The signs accumulated ominously in the days leading up to the announcement. Email accounts were severed rather suddenly, virtually in mid-sentence; the managing part ner's weekly updates stopped being full of references to dynamic new task forces and instead started containing a number of amusing attachments that would previously have triggered serious worries about email surveillance.

One of the most frustrating parts of falling into the hands of the receivers was the realisation that all our work over the previous few months had been for nothing. All those phone calls, those meetings, those cost/benefit analyses: now no one would ever see the fruits of that labour. And so, in a gesture of futile perfectionism, we found ourselves diligently spending our last working hours ensuring that the colours on that financial spreadsheet possessed an authoritative, yet understated style - meticulously swapping an overbearing yellow for a softer, more personable sky blue.

Initially, being unjobbed involved an increase in pub visits (this being about the only upward trend in our firm). When the glittering, diamond-encrusted deal fell through, we went down the pub; when our other frayed lifelines successively snapped, we went down the pub; and when the security guards were leering with baseball caps and official lists, we went down the pub.

Post-employment, there is a state of euphoria upon realising that you haven't got to come into work the next day. You see an unrelenting stream of quasi-weekends stretching out before you as far as the eye can see; then follows a state of bewilderment when you realise you don't have anything to do next week, next month or next year.

Defining precisely what you want to do next is tricky, though you have no shortage of time to consider it.
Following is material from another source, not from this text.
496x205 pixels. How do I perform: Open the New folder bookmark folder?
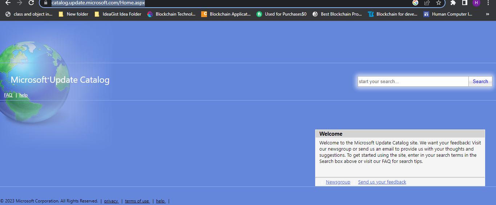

You can do literally anything; but on the other hand, these opportunities are hardly going to leap at you, so you may well have to do something.

My main concern now is for the office fish. Two months ago we were exchanging inter-office emails about the dietary plans for the 10 fish that serenely drifted around in our bubbling corporate tank, after someone pointed out that a couple of them were looking a bit peaky. Now they are in altogether hotter water. Apparently, our office is going to be asset-stripped - or, loosely speaking, raped and pillaged by a team of crack accountants - and I don't rate the fishes' chances of surviving the number-crunchers' attentions. They certainly have no documented legal claim to their tank.

I have started stockpiling various CVs. I am currently the proud owner of a one-page version and a two-page version: one that highlights my skills, and another that showcases my experience. Within two weeks I expect to have an encyclopaedia of rainbow-coloured CVs ranging from one to 30 pages in length, in languages from Arabic to Urdu, optimistically displaying different aspects of my person, from my favourite pizza toppings to my inside leg measurement. I soon hope to have these catalogued in leading libraries throughout the world, since recruitment consultants clearly cannot give them the respect they deserve in their stainless steel, retro waste paper bins.

People talk about how leaving your firm provides you with a stellar array of contacts for the future. In my case, however, the only contacts I have are unemployed, despondent and contemplating switching to pay-as-you-go.

Being closed down did offer us one opportunity: a rare meeting with the diligent human resources staff. It felt a bit like the moment when you get off the plane and the stewardesses line up to say "Thank you". The main purpose of the meeting was to receive our "termination letters". These were a great leveller: the managing partner's differed from mine only in having a different name at the top, and, of course, in that the amount of money the firm should have paid him for notice and outstanding holiday - but didn't - was much greater.